When I found you it was a day of relief, happiness, joy and answer to prayer that you were alive and well.  It also meant I couldn't keep buried the feelings of despair, anger, pain, hurt, sadness and heartache that I had felt for 23 years.  I wanted to believe you when you told me that your wanted a relationship with me.  I believed you when you told me you wanted me to acknowledge that I am your mother and that you are my son.  I took it all when you were having a bad day.  I kept quiet when you blamed me for what was wrong in your life.  Or I would gently reason with you that I couldn't erase the pain.  I put up with you accusing me of doing and saying what you had done or said.  That was until I had had enough of it and would proof I hadn't done or said what you accused me off.

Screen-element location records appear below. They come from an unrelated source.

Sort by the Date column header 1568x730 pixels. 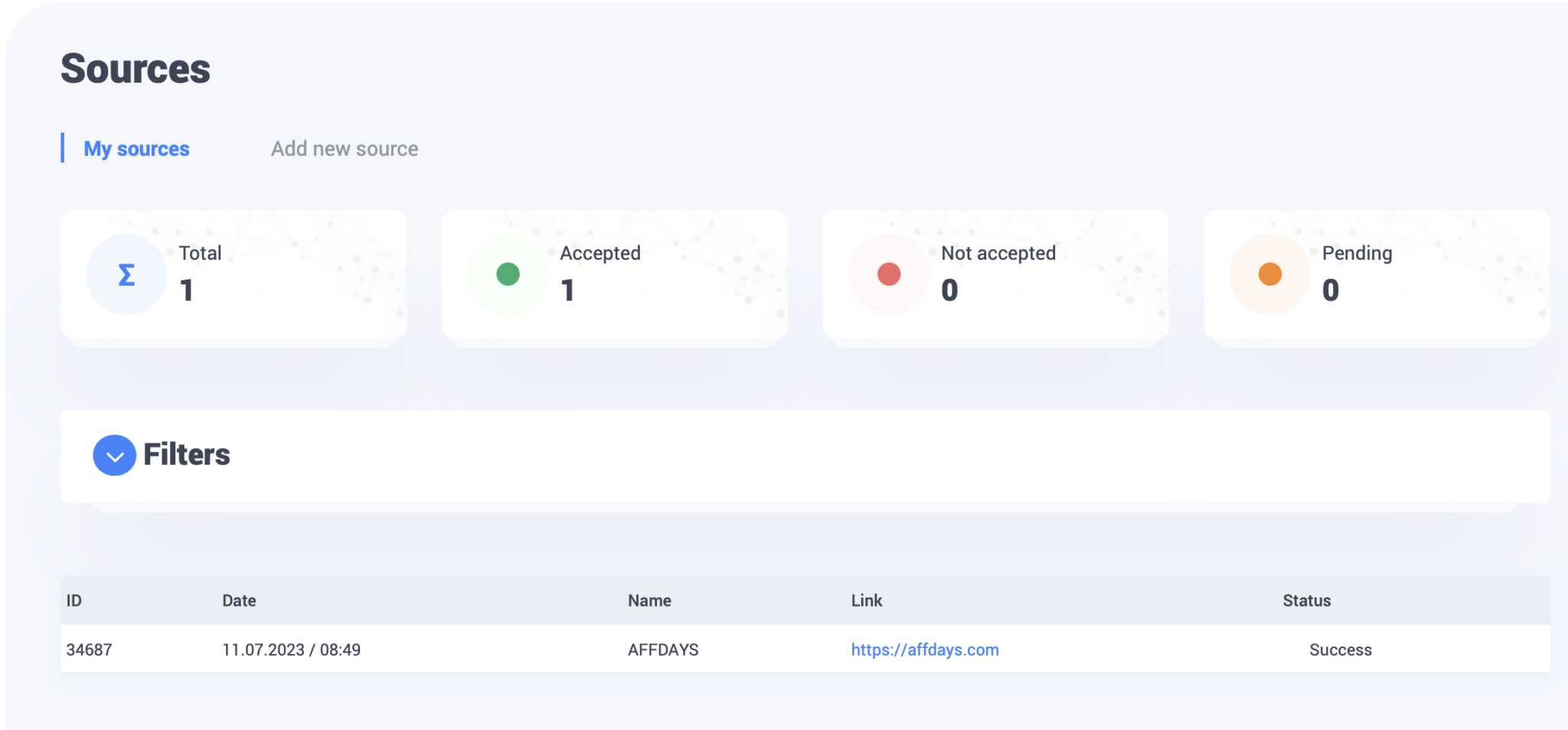point(239,601)
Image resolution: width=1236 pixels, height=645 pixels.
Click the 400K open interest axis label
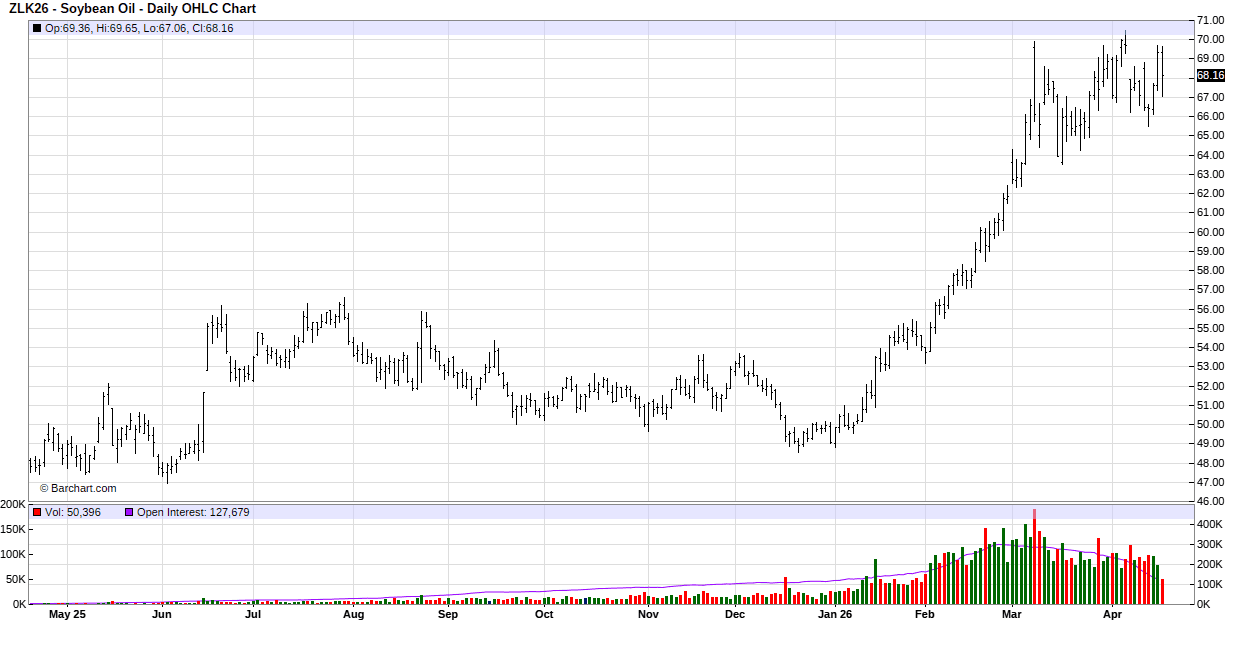(1210, 524)
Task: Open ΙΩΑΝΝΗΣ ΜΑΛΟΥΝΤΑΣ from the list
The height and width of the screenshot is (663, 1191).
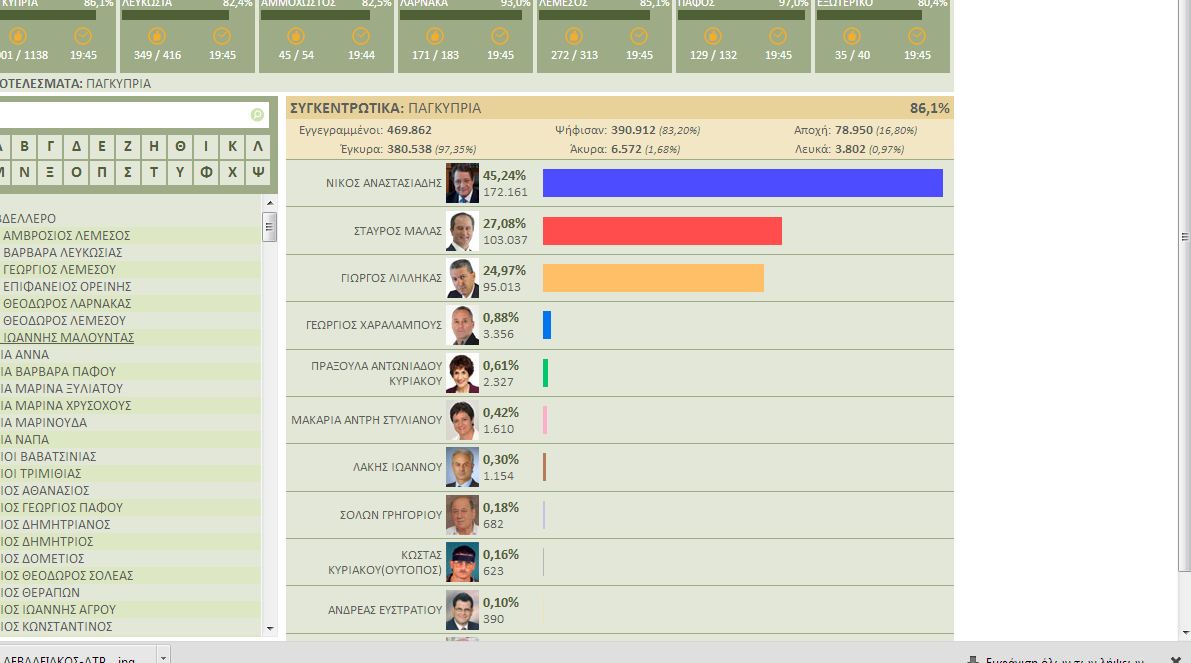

None of this stopped me or Rick taking you in when you had nowhere else to go.  It was the dream I never thought would happen.  I didn't want to replace your other mother I just wanted to enjoy being a mother to you for a short time.

I (and Rick) put up with the lies you told even though we would tell you we knew what lies you told.

We put up with you disrespecting our boundaries. 

We put up with you throwing your toys out of the pram ever time things didn't go your way.

We looked after you when you were ill and tried to help with your issues by getting appropriate mental health help.

What, then, did I do so wrong?

Did I love you too much?

Did I make the mistake of standing you to you when you behaved badly or lied?

Were we wrong to not to let you split us up?

Were we so very wrong to try and help you feel better?

What was it about me that you decided I'm not a good enough mother?

Why did you live with us so long as you believe I'm not a good enough mother and not worthy of being a grandmother to your son or step grandmother to your step daughter?

Will the day ever come that you will stop thinking of your own pain?

Does it ever stop me from loving you?

No it doesn't.  I will always love you, happy birthday son.